La idea del film va más allá. Se pregunta por el origen de la restricción, que, en su visión sistemática, se torna totalitarismo. El cóctel en el film queda bastante evidente: presión religiosa, comunitarismo conservador, cierto nacionalismo, restricción de cuerpos, manipulación de información, pobreza y divisiones de clase, etc. Cada uno de estos elementos, medulares en el film, evoca, para cualquier espectador astuto, una característica de discursos fascistas, falangistas, totalitarios y lo que le siga. El film no plantea el origen de la Alemania nazi, pero bien que sugiere por qué pudo calar con suficiencia (y por qué otros tantos totalitarismos llegaron al poder). La villa, en su estado liminal entre la tradición y la modernidad, parece un buen experimento para esto.
El film no plantea el origen de la Alemania nazi, pero bien que sugiere por qué pudo calar con suficiencia
Siguiendo la idea del salto de esquí, el film de Haneke todavía sugiere muchísimas dudas, sobre todo, frente a su pretensión estilística. ¿Por qué filmar en blanco y negro, y, sobre todo, en ese blanco y negro? Quizás se trate de alguna suerte de evocación: evocar el conflicto religioso, propio de Bergman o Bresson, así como la evocación a la época, o a cómo nosotros percibimos la época. Quizás se trate de una apuesta dialéctica: una violencia que, además de sutil, se filma con belleza, con postales sobrecogedoras, que pasan del costumbrismo hasta la alegoría. Quizás, y si nos fijamos en el tipo de imagen que elige Haneke, se trate de reforzar la noción de claroscuros: los personajes se filman en la sombra, apenas con la luz de la vela, casi como escondidos en sus tradiciones y su culpa. Algunas escenas del film apenas si distinguen imágenes, o rostros, y todo depende de la vela, que, a su modo, refleja el mismo estado de incerteza (y búsqueda de esperanza) de los protagonistas. Lo que filma, por supuesto, importa por cómo se hace.

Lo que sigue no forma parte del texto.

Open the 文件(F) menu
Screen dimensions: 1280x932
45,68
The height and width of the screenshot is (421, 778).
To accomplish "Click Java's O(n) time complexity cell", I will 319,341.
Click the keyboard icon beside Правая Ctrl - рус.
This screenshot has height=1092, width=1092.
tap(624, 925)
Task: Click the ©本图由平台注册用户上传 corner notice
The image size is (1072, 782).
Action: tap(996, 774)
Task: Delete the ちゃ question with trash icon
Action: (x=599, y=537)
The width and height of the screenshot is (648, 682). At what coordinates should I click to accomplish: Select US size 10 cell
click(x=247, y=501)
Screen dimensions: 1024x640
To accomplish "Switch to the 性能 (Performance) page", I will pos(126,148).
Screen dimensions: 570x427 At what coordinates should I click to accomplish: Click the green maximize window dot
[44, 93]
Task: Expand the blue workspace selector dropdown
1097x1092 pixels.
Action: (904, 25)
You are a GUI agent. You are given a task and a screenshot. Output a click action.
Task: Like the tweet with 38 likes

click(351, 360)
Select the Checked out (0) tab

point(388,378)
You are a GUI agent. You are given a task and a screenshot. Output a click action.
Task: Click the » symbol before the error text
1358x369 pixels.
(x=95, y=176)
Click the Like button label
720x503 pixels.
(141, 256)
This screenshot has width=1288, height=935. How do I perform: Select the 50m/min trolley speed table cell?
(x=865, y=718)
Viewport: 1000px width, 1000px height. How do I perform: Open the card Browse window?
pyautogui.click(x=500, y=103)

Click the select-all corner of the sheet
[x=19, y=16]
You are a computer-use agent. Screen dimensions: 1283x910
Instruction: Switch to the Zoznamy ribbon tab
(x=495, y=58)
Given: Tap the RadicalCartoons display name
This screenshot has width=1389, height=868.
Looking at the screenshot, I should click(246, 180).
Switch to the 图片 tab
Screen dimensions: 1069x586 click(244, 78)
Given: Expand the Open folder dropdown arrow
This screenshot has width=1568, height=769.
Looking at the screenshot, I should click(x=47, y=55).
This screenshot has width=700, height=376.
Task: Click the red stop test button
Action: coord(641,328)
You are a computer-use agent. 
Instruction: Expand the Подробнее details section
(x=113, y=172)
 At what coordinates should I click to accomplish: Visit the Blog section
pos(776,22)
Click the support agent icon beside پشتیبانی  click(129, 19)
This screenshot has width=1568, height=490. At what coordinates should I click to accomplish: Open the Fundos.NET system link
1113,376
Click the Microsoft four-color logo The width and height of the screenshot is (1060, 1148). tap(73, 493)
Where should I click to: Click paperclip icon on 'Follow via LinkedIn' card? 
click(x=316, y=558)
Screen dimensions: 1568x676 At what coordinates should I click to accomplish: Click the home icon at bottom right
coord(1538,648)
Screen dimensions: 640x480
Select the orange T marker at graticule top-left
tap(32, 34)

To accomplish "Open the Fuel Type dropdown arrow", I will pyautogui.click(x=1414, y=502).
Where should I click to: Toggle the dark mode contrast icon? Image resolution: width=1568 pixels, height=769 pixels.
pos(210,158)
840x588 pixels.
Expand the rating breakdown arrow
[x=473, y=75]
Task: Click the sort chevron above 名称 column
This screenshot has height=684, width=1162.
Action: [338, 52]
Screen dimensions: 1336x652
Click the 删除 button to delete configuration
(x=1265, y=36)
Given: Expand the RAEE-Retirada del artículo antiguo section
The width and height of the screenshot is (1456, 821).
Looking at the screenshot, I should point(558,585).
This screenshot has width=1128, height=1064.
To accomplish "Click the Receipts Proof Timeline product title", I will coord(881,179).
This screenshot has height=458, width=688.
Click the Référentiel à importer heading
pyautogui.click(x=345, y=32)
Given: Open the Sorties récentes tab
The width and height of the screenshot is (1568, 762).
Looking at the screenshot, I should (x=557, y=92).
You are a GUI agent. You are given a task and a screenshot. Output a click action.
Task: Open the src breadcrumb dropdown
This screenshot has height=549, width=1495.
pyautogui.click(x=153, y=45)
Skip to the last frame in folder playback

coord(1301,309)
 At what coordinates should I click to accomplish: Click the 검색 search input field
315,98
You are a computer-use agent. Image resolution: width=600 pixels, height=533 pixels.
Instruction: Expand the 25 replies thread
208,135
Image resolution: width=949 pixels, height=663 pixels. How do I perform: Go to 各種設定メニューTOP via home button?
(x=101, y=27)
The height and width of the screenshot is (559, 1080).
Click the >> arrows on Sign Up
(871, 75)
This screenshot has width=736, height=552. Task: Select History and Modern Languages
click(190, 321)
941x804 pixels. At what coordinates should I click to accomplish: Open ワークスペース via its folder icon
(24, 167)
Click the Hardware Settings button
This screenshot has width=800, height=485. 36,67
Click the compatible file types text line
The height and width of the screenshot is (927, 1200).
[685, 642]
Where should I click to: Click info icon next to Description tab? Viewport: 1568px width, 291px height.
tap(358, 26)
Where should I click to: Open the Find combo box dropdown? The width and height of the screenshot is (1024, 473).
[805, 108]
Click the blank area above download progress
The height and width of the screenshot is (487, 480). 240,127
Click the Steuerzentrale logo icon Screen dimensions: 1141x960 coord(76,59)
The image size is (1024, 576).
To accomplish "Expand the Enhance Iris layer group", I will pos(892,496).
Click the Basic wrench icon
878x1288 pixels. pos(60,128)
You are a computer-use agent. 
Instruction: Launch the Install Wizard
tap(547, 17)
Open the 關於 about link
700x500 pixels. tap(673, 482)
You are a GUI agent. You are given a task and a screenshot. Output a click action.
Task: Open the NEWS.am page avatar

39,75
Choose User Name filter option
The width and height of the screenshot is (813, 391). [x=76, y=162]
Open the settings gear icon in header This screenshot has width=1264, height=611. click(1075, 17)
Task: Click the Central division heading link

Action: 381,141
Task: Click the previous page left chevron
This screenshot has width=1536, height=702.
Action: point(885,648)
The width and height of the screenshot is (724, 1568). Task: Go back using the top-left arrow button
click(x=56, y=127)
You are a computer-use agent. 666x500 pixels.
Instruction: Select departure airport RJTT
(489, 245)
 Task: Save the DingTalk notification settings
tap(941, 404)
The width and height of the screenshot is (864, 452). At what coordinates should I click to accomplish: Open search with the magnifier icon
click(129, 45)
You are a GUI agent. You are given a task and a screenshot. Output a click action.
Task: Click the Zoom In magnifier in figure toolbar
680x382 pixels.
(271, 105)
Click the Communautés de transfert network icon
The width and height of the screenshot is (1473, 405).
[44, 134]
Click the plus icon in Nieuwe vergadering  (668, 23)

Fiel a sus juegos de trama, Haneke no ofrece ninguna respuesta a los horribles actos que filma en la pantalla. No sabemos de los culpables. Hay una que otra teoría que resuena con la audiencia, pero casi todas implicarían aceptar cosas terribles, por lo que ni los personajes (ni probablemente la audiencia) quieren darle seguimiento. El pueblo se fuerza a resistir, ya sea desde la resignación o desde pequeños actos de bondad. Y para eso, solo puede quedar la protección de los niños, a pesar de que su presencia en el film resulta, si se quiere ver así, algo inquietante. Al final, incluso cuando la acusación del Profesor parece medianamente razonable, el Pastor (y parte de la audiencia) reaccionan con genuina repulsión. No puede ser que ellos, a su corta edad, en pleno descubrimiento de la vida y fase liminal en camino a la adultez, hayan sido responsables de actos tan terribles. Eso implicaría, finalmente, que toda humanidad (hallable en la inocencia y la ingenuidad de la infancia) también está perdida, y que, por tanto, solo quedarán la crueldad y la desgracia. Los niños no son así. Los niños seguirán siendo niños.